We are currently undergoing revolultionary discoveries concerning the nature of the human genome and of course it means we will discover more and more what problems are caused by genetic abnormalities; this growing list, by itself, does not mean we are degenerating as a species, just that we are learning more.
Its like the reported number of child abuse cases today compared to those a centure ago. A century ago people thought very differently about child abuse and the statistics are not comparable.
As for the weeding out of bad mutations, take the mutation that causes Down Syndrom. You agree, don't you, that very few of those with that syndrom go on to have children of their own? That stops the spread of that gene in its tracks.
There are many actual known cases. The development of the single horses' hoof from an earlier three toed animal is well documented. One of the signifigant evidences that this actually occurred is the remaining vestigal "fingers" on the horse leg, which are known as shin splints.

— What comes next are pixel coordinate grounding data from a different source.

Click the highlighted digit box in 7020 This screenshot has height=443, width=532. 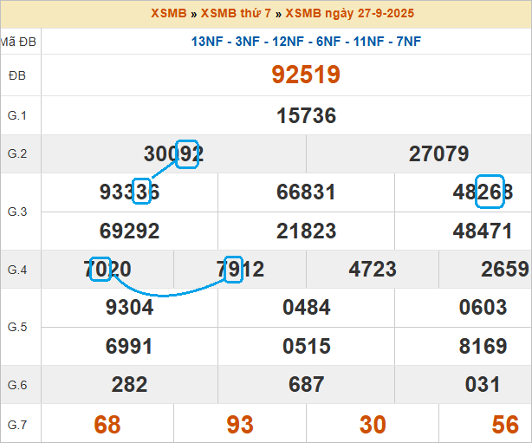coord(101,269)
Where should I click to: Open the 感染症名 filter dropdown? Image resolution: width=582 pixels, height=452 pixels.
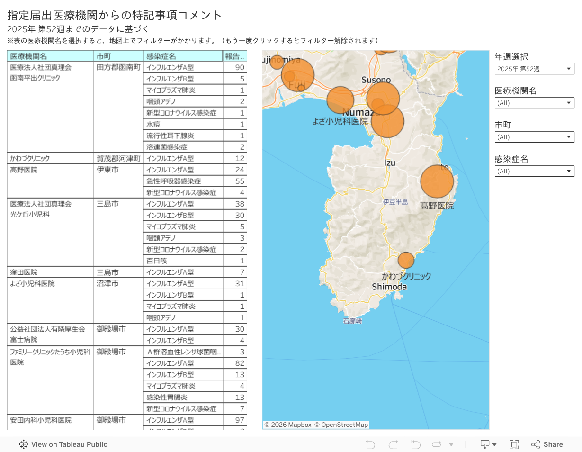[x=534, y=171]
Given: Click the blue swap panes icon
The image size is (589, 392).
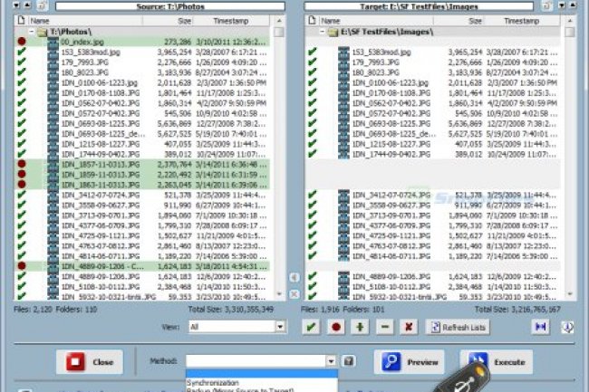Looking at the screenshot, I should click(540, 326).
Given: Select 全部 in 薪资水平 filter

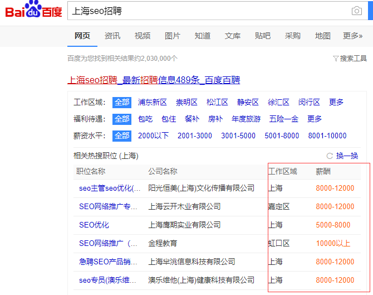Looking at the screenshot, I should 122,136.
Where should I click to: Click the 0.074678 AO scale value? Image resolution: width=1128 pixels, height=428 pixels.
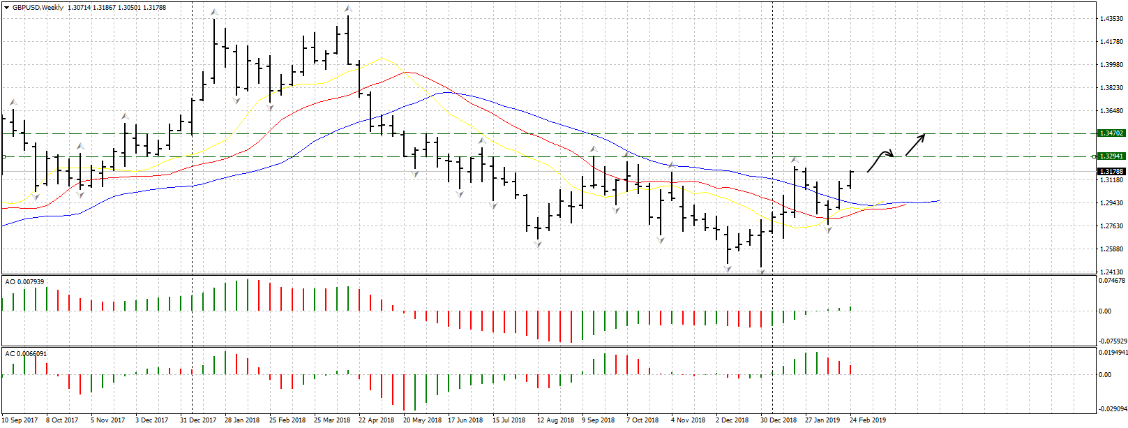[x=1111, y=281]
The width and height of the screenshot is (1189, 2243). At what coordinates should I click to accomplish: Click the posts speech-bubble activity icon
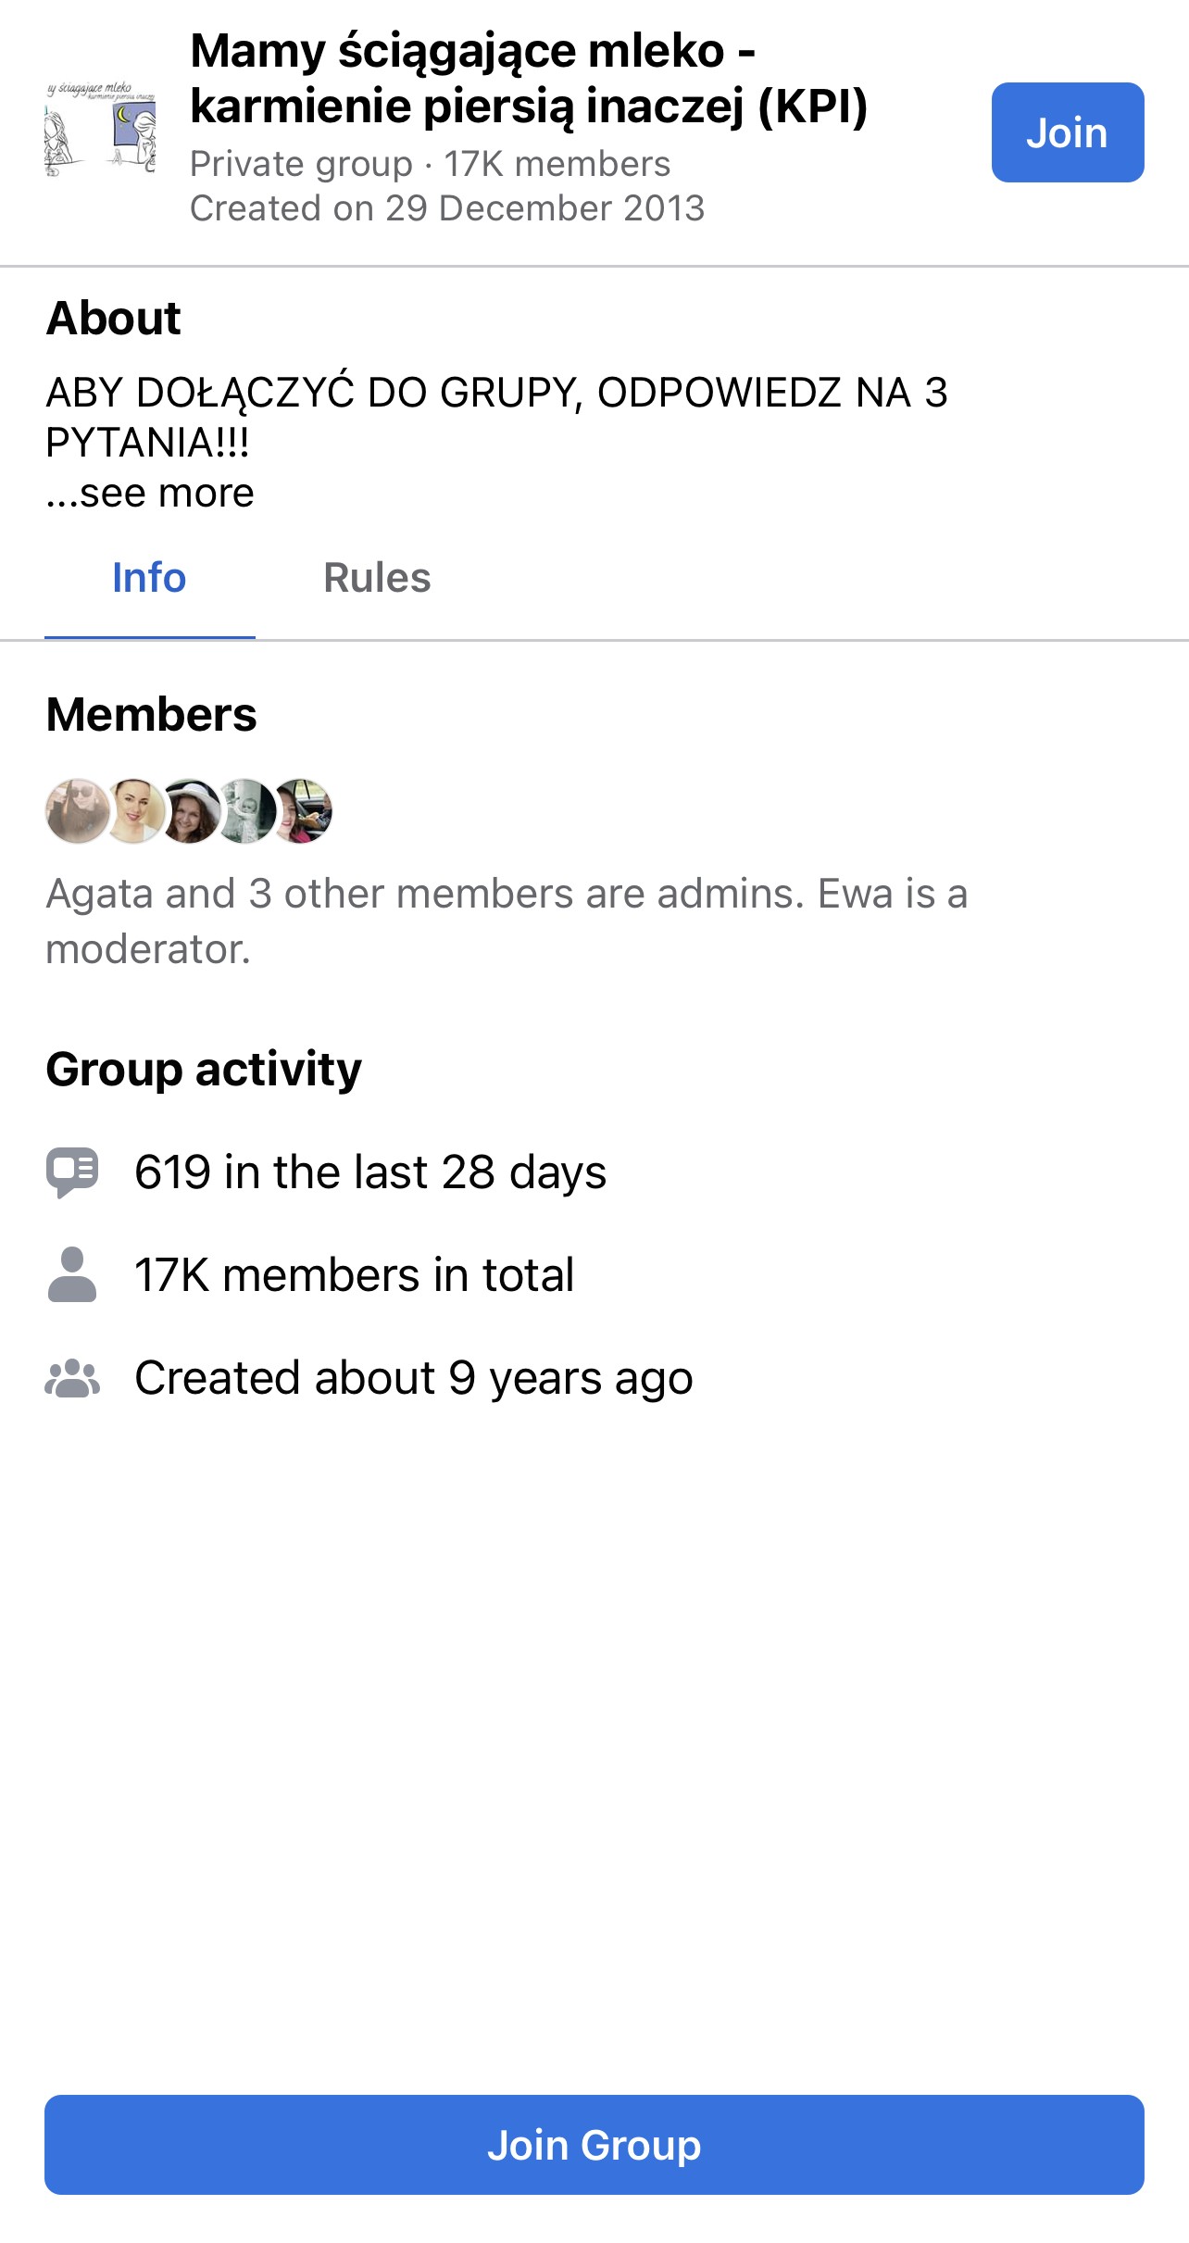(x=72, y=1172)
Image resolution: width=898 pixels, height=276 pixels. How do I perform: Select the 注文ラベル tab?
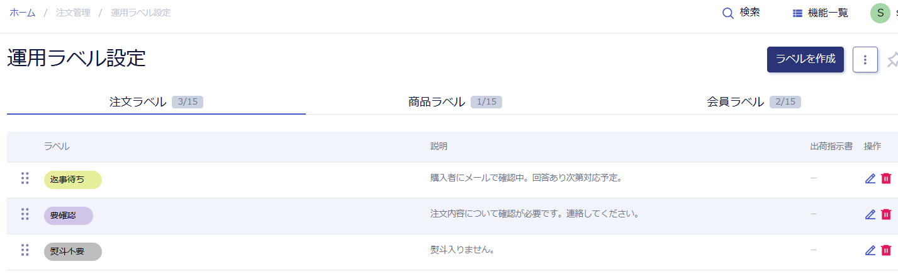pyautogui.click(x=156, y=101)
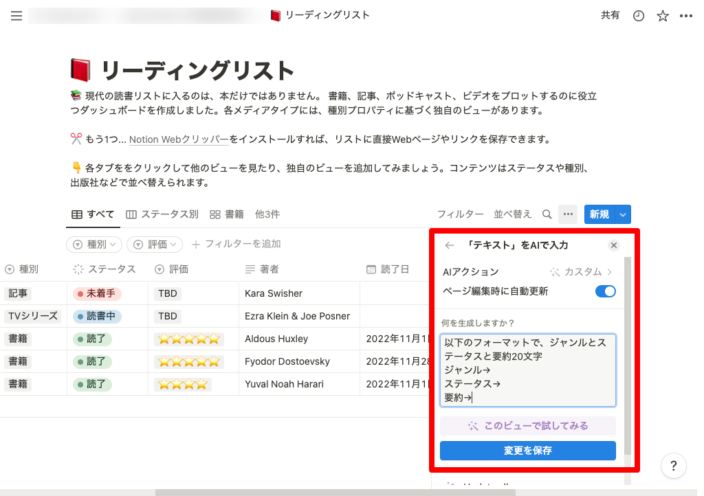
Task: Open the hamburger sidebar menu
Action: coord(17,16)
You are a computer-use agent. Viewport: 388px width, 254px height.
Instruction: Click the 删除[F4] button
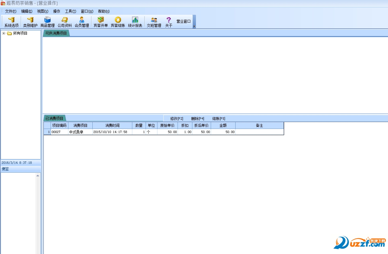(198, 119)
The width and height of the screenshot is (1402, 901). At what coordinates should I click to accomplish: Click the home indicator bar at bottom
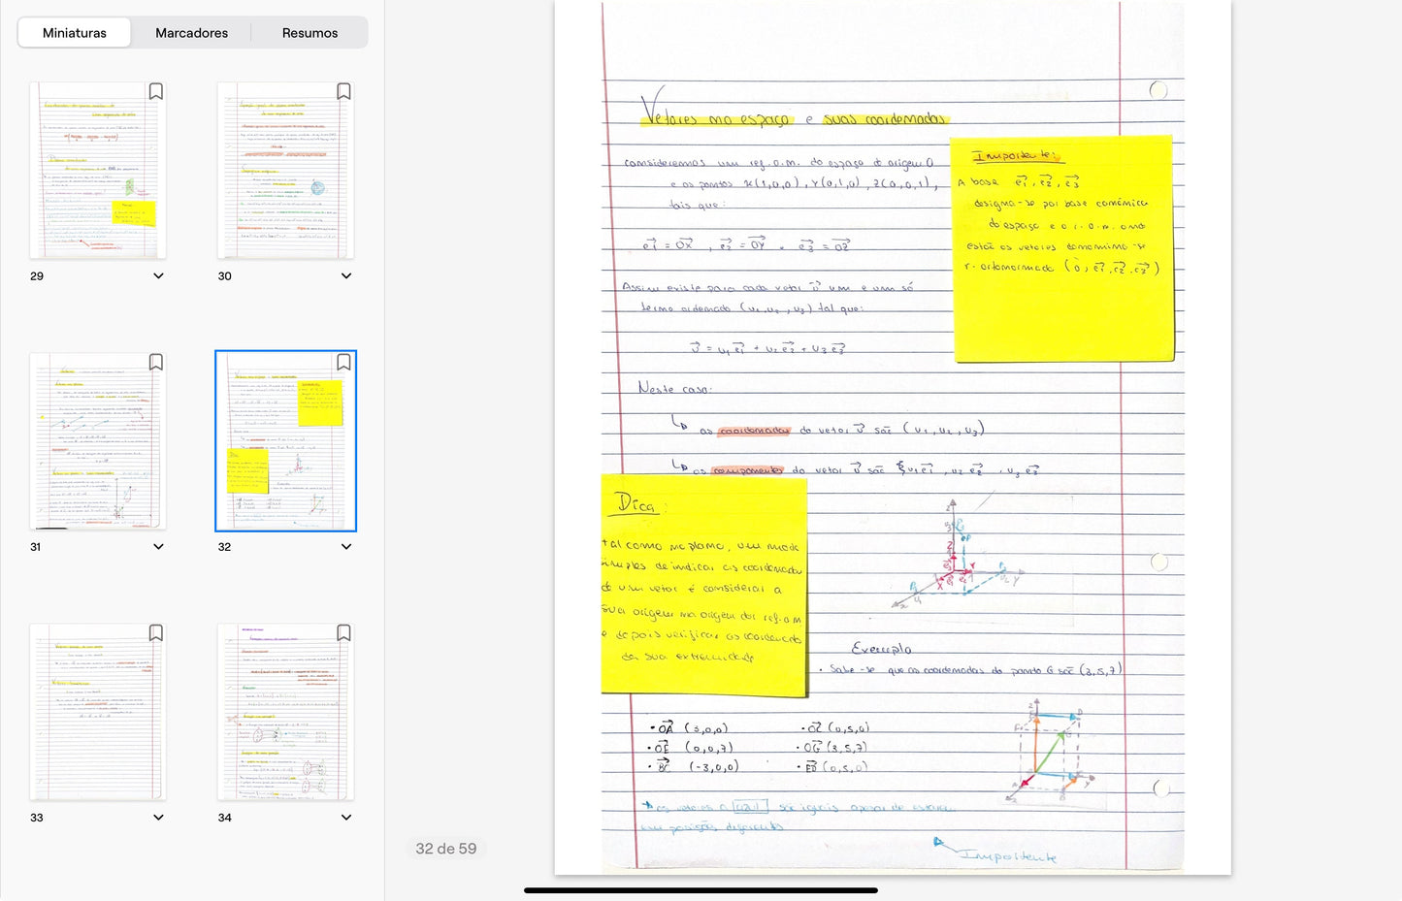coord(701,890)
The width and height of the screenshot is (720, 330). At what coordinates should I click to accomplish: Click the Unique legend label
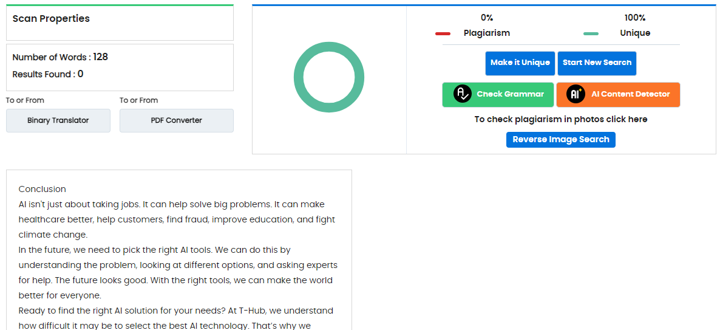pyautogui.click(x=634, y=33)
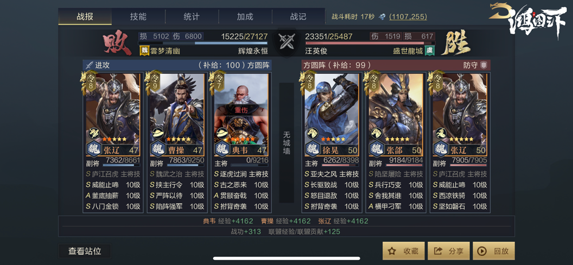Click the attack sword icon beside 进攻
This screenshot has width=573, height=265.
89,65
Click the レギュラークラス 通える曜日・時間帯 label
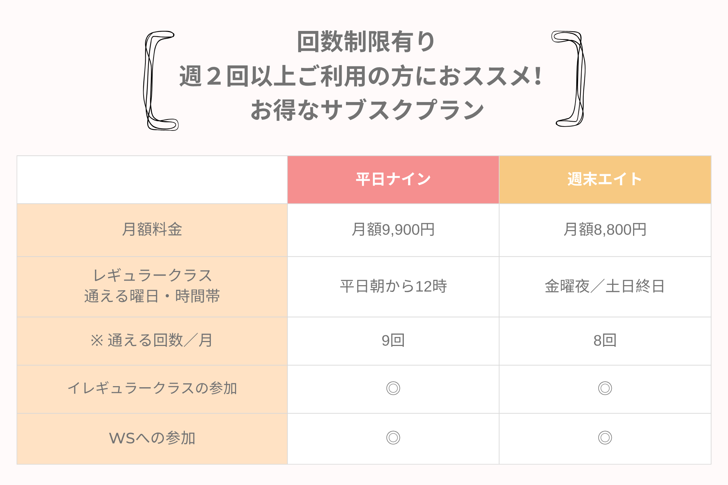Screen dimensions: 728x485 (x=152, y=287)
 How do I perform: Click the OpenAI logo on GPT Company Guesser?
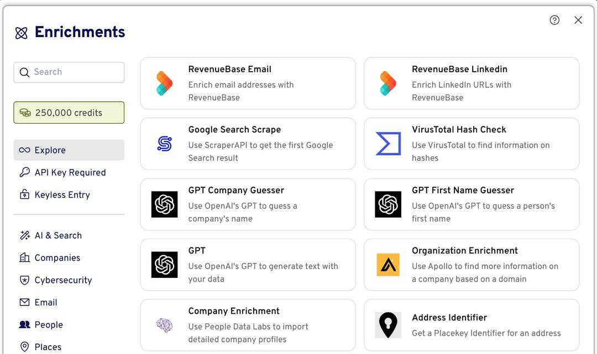pos(165,204)
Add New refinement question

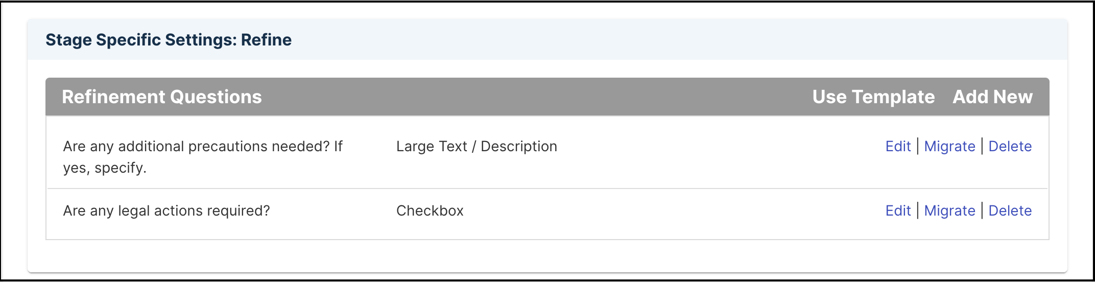pyautogui.click(x=992, y=97)
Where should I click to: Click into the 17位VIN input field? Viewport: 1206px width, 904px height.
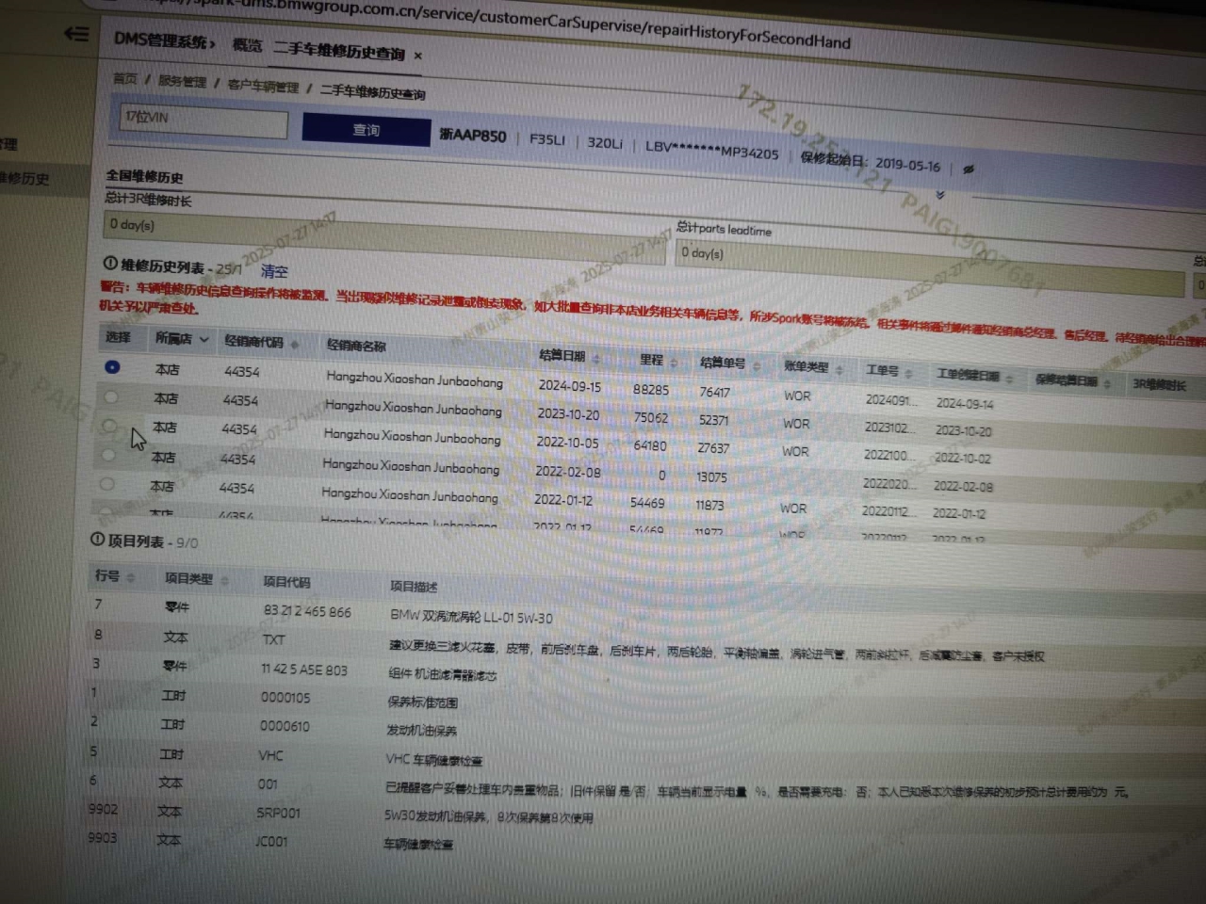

The development of the whale flukes for propelling whales through the water is another. Vestigal hind limbs in whales are occasionally found even today, although they are mostly genetically suppressed. These vestigal hind limbs are evidence that the evolutionary scenario happened, including the development of the flukes that don't fossilize.
There you go again. You say we can't possibly conceive of any way it could have happened, I give you some possible scenarios, you accuse me of merely using my imagination, after I supply exactly what you asked for.
The exact path taken by evolution to get to the full chromosone doubling will never be known, since the only possible evidence wouldn't fossilize. I suspect it would be possible to imagine several possible paths to get there step by step in incremental fashion as demanded by the theory of evolution. Do you think I can't construct such an imaginary path? You think I can? I take that as evidence you should realize such a path is POSSIBLE and therefore the objection that such a path is NOT POSSIBLE has no force.